In Brief: What You Need To Know About The 2010 Allahabad High Court Judgement On The Ram Janmabhoomi Case

In Brief:  What You Need To Know About The 2010 Allahabad High Court Judgement On The Ram Janmabhoomi Case The Nirmohi Akhada, one of the three parties in the 2010 case, at the Kumbh

The Supreme Court is set to deliver its verdict on the Ayodhya Ram Janmabhoomi appeal today.

The case with the Supreme Court, in brief, comprises of a set of appeals against the judgement of the Allahabad High Court, delivered in 2010, and the cross appeals that eventually followed.

The central issue of the suits with Allahabad HC was a dispute over the title of a parcel of land measuring an extent of about 2.77 acres in Ayodhya, Uttar Pradesh.

The Allahabad HC judgement of 2010 effectively gave two-thirds of the area in question to Hindus and one-third to Muslims. The area given to the Hindus included, amongst others, the Ram Janmabhoomi. In other words, the space under the domes of the erstwhile disputed structure.

To be sure, there were three parties in the case. The Hindu parties, the Nirmohi Akhara, and the Muslim parties. The High Court had divided the land among these three.

A line map of the site. 
A line map of the site. 

That bench was comprised of Justices Sudhir Agarwal, Dharam Veer Sharma and SU Khan.
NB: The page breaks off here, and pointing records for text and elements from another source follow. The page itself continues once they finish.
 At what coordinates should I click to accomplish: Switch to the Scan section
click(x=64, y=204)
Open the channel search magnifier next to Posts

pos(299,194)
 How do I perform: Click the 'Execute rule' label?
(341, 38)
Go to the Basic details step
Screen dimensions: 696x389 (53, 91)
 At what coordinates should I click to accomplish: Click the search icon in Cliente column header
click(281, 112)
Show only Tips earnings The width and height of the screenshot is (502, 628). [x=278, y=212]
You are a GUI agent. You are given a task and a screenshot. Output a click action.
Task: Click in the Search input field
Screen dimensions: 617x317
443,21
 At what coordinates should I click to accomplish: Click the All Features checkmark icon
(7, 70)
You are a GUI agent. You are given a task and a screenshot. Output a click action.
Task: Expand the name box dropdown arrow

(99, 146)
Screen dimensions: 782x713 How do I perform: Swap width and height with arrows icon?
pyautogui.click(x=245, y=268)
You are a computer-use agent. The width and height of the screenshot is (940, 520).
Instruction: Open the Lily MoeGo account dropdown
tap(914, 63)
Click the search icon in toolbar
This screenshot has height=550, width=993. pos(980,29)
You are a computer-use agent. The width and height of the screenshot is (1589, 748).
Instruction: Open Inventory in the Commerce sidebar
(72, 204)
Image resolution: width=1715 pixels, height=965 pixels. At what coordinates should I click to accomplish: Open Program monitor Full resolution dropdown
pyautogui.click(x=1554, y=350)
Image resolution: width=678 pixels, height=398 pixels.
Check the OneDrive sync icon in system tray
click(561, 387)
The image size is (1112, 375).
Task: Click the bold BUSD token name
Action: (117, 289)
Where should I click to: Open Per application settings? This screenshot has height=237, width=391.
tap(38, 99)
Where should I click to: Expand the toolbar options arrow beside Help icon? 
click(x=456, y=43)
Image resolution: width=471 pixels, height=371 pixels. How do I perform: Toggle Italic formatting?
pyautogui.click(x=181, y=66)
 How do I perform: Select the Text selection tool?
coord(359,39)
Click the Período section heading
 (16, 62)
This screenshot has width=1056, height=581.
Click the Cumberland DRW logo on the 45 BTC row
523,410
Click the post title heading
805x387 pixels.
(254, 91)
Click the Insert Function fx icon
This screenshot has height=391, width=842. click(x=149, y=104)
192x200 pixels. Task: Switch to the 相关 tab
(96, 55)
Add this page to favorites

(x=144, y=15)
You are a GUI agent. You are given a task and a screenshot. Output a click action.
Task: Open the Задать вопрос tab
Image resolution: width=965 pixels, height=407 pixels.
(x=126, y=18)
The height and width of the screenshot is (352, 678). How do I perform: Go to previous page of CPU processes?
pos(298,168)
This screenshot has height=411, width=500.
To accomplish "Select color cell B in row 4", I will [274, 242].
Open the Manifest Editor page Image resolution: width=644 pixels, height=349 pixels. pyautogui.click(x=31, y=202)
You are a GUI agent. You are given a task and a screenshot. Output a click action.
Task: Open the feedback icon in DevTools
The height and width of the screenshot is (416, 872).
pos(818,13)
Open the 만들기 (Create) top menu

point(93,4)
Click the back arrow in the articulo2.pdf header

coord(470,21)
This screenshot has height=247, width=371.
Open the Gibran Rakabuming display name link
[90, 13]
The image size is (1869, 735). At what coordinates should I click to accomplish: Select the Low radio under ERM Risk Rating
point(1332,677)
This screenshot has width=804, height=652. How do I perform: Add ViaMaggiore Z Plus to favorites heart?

In the previous four decades five separate suits had been filed on the same matter before the Faizabad civil court. These were then transferred to a full bench of the Allahabad High Court in 1989.

The dispute had been a long one with evidence of Hindu worship at the site being recorded as early as the 18th century and Hindus visiting the site area as a pilgrimage spot for centuries before.

In 1859, after local disturbances, the British colonial government put up fences in the site to separate the section where Hindus conducted worship from the rest of the land parcel.

This state of affairs lasted nine decades when in 1949 Sant Digvijay Nath of the Gorakhnath mutt organised a recitation of the Ramacharitamanas at the site.

After the end of the recitation, idols of Rama and Sita had been placed under the central dome of the disputed structure. This was carried out by Hindu activists who broke through the fences during night hours.

Between 1949 to 1986 the government refused access to the site for Hindus but allowed a priest to conduct puja once a year for the idols that had been installed in 1949.

In an attempt to appease Hindu voters after cowering to the Islamist sentiment in the Shah Bano case, the then prime minister Rajiv Gandhi arranged, through local judges, to remove the locks/fences that were keeping the Hindus away from the idols.

That phase of the Ram Mandir movement culminated with the razing of the disputed structure on 6 December 1992.

Back to 2010 now. Soon after the Allahabad HC gave its judgement, the Muslim parties appealed against it in the Supreme Court. The Supreme Court, on its part, announced a stay on the High Court judgement in 2011.

Soon the case became one of cross appeals and it is this case that will see its conclusion today.